[Opening DATA SECTION section]
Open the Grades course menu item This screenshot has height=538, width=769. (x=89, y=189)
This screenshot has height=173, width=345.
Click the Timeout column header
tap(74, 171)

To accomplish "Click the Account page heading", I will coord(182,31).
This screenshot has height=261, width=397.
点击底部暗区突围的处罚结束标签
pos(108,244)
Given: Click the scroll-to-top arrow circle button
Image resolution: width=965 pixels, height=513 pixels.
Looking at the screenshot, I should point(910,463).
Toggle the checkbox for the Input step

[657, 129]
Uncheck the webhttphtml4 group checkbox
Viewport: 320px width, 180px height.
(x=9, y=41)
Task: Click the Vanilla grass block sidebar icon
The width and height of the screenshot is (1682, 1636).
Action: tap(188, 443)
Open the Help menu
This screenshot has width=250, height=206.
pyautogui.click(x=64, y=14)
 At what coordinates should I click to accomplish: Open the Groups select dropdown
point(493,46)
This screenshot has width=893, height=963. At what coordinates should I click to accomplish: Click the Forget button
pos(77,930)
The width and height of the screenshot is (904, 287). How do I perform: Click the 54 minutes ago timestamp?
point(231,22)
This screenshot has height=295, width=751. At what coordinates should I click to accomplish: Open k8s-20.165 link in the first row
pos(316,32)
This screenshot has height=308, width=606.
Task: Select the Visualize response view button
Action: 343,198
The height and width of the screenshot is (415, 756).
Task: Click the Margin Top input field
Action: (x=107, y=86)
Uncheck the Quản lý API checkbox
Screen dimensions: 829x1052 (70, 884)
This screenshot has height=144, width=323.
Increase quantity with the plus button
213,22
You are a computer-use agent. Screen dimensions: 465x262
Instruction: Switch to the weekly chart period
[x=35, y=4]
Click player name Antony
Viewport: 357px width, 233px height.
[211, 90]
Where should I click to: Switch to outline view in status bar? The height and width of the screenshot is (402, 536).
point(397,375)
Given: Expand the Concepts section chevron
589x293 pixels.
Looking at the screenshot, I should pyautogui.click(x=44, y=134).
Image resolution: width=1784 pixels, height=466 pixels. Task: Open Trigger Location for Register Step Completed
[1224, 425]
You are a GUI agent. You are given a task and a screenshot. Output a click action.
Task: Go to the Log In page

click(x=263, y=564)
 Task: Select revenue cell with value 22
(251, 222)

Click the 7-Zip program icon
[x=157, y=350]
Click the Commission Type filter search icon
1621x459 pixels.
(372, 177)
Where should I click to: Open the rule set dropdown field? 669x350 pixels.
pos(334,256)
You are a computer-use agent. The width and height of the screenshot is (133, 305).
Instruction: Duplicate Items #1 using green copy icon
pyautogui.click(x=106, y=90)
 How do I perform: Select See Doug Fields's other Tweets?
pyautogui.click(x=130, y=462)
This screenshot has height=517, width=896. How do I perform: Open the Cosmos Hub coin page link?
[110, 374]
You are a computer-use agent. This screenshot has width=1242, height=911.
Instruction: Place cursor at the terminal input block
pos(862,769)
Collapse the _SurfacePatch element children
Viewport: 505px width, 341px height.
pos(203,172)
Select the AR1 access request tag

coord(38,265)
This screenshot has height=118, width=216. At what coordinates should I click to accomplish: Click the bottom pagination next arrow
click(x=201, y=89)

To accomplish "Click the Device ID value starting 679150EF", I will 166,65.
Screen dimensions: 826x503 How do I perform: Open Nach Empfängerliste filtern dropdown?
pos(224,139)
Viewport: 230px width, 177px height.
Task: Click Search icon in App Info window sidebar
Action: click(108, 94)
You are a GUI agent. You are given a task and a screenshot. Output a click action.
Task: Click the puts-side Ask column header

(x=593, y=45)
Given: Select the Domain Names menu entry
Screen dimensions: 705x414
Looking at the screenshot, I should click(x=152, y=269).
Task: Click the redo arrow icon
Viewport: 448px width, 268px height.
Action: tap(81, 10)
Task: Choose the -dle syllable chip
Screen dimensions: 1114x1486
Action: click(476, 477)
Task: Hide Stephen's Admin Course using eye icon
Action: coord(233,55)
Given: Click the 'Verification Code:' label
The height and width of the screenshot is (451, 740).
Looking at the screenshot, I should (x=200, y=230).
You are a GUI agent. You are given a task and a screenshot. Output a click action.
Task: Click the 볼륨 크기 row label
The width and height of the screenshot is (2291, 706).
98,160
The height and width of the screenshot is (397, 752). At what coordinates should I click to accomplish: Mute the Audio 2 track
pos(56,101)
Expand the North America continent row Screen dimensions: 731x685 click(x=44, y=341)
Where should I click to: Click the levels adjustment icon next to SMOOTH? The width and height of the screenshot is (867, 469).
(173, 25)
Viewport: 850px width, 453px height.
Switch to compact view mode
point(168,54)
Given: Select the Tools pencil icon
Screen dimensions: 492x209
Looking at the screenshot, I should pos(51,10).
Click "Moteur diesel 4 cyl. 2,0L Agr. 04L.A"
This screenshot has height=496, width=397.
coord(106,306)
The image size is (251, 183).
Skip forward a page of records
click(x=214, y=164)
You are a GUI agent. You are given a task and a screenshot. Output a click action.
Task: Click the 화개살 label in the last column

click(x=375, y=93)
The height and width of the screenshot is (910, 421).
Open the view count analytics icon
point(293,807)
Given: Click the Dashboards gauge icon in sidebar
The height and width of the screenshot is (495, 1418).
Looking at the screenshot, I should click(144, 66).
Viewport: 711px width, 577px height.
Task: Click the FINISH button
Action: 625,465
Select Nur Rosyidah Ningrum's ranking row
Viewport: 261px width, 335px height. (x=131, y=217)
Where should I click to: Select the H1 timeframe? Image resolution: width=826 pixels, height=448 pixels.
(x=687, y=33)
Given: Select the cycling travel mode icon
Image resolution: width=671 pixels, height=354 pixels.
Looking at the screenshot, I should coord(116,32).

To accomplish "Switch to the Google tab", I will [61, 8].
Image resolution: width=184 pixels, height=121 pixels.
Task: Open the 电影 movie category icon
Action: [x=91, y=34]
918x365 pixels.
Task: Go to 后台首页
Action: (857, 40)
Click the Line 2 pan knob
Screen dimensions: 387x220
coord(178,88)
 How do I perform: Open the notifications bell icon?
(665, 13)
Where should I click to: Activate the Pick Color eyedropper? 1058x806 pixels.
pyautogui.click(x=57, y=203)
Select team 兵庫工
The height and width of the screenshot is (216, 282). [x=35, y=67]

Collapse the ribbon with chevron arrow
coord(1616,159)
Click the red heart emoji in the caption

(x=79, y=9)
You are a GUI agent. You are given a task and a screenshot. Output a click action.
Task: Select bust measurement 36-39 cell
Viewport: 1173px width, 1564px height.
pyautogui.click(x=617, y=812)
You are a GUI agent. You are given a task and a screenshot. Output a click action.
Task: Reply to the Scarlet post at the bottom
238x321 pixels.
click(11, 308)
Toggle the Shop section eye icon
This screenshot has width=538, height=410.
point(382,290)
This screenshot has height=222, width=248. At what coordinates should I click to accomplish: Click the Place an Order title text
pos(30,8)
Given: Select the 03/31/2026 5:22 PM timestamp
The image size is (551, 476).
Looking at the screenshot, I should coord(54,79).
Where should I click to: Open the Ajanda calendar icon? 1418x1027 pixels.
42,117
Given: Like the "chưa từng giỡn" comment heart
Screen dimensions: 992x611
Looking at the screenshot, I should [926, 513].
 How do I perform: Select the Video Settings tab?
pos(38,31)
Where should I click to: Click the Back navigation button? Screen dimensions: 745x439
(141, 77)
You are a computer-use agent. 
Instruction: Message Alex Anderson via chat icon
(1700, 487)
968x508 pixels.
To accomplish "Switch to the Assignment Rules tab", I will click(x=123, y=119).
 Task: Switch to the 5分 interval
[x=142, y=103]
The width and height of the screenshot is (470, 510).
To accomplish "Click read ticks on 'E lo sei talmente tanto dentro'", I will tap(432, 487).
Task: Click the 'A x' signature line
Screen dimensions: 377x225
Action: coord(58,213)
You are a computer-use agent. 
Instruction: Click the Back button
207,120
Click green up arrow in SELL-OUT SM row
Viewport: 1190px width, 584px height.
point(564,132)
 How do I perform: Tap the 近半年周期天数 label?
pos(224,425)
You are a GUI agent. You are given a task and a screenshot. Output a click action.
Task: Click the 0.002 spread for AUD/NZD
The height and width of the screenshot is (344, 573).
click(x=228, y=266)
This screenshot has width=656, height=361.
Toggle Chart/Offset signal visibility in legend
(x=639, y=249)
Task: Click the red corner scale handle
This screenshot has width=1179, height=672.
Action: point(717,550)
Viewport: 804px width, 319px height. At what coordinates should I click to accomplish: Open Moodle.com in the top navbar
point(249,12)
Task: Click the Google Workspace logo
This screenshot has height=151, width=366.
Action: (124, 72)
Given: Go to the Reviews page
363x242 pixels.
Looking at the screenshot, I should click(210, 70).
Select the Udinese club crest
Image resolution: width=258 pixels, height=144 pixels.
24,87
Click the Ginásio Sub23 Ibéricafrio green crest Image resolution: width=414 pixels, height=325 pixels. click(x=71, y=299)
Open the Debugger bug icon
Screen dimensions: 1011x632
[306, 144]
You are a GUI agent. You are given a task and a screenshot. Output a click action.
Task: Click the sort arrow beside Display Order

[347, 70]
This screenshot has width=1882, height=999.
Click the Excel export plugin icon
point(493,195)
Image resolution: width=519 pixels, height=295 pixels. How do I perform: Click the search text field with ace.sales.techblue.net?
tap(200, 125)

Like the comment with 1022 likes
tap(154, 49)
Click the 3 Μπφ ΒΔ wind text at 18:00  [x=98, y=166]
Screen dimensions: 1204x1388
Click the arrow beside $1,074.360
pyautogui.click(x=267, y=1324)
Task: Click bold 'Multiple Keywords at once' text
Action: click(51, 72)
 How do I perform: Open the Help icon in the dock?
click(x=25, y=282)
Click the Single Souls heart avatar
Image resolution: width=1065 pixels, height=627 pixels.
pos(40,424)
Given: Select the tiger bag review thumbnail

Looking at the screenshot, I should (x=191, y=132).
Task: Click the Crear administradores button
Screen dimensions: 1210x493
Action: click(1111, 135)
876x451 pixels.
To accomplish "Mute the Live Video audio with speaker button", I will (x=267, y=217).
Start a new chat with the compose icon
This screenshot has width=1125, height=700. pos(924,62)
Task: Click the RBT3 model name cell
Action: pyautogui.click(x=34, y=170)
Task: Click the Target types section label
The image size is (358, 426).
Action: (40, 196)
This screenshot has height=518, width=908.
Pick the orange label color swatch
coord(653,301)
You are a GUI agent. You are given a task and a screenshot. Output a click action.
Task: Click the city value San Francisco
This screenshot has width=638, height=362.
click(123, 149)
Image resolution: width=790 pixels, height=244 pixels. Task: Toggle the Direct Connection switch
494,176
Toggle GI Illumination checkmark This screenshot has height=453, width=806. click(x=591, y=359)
[Closing DATA SECTION section]
WORK ORDER — Within the lines above, find those holding the word "crest" and copy them.

OUTPUT OF THE EXERCISE —
Select the Udinese club crest
Click the Ginásio Sub23 Ibéricafrio green crest Image resolution: width=414 pixels, height=325 pixels. click(x=71, y=299)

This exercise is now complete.